Resultado: Los resultados reportados en este trabajo incluyen pruebas en laboratorio y en campo; estas pruebas muestran errores de 5,03 % y 11,3 %, respectivamente, en la medida del espesor del pavimento.

Conclusión: El sistema propuesto es una opción atractiva para la estimación local del espesor del pavimento, con mínimos daños estructurales y menor impacto en la movilidad y la cantidad de operarios.

Palabras clave: capa de pavimento, estimación de espesor, filtros Gabor, operadores de textura, Otsu.


Abstract

Context: Public roads are an essential part of economic progress in any country; they are fundamental for increasing the efficiency on transportation of goods and are a remarkable source of employment. For its part, Colombia has few statistics on the condition of its roads; according with INVIAS the state of the roads in Colombia can be classified as “Very Good” (21.1%), “Good” (34.7%), and “Regular” or “Bad” (43.46%). Thus, from the point of view of pavement rehabilitation, it is worth securing the quality of those roads classified as “Regular” or “Bad”.

Objective: In this paper we propose a system to estimate the thickness of the pavement layer using image segmentation methods. The pavement thickness is currently estimated using radars of terrestrial penetration, extraction of cores or making pips; and it is part of structural parameters in the systems of evaluation of pavement.

■ **Data section**:
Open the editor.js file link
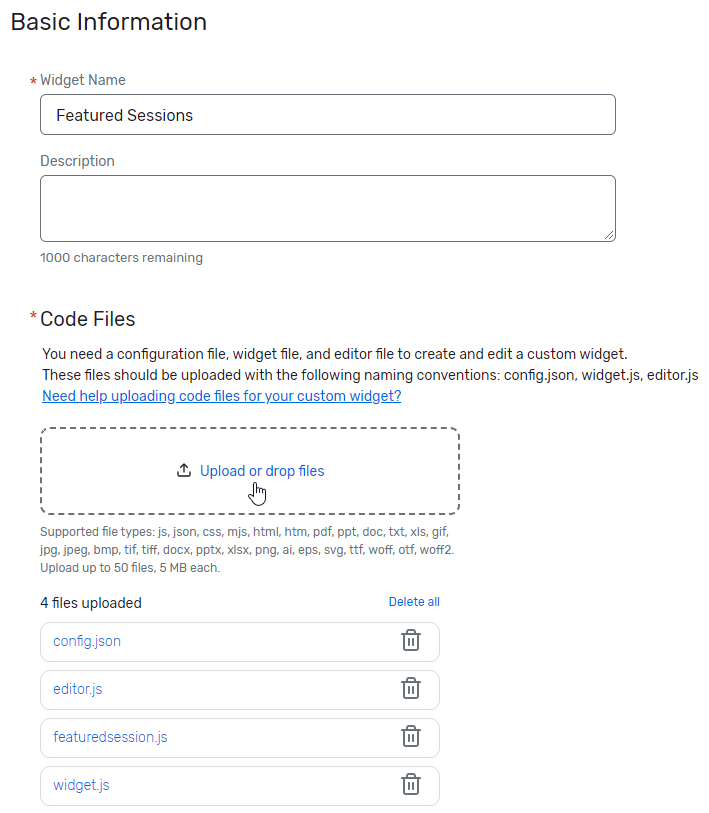 pyautogui.click(x=80, y=689)
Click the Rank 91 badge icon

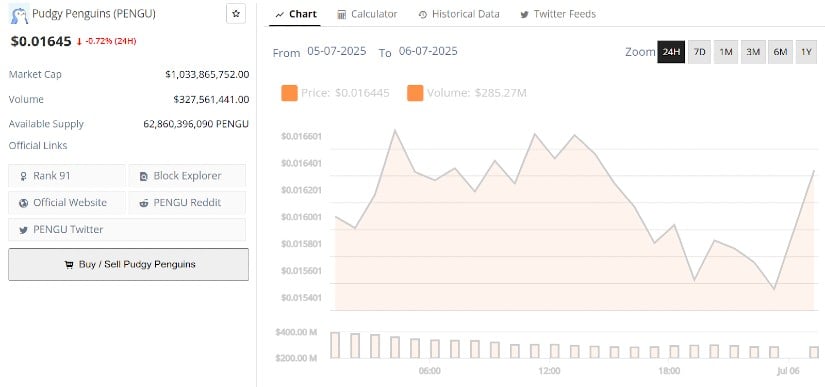tap(23, 176)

■ **Complete the following**:
• A. Decide whether each statement below agrees with the pavement-thickness abstract above: (i) According to INVIAS, 21.1% of Colombia's roads are classified as "Very Good"; (ii) the proposed system estimates pavement thickness with radars of terrestrial penetration; (iii) Colombia has extensive statistics on the condition of its roads. For each, answer yes or no and quote the words of the abstract that decide it.
• B. Set down word for word the passage of the pavement-thickness abstract above, starting at "Conclusión: El sistema" and ending at "cantidad de operarios.".

■ **Results in order**:
• A.
(i) Yes: "the state of the roads in Colombia can be classified as “Very Good” (21.1%)"
(ii) No: "we propose a system to estimate the thickness of the pavement layer using image segmentation methods"
(iii) No: "Colombia has few statistics on the condition of its roads"

• B.
Conclusión: El sistema propuesto es una opción atractiva para la estimación local del espesor del pavimento, con mínimos daños estructurales y menor impacto en la movilidad y la cantidad de operarios.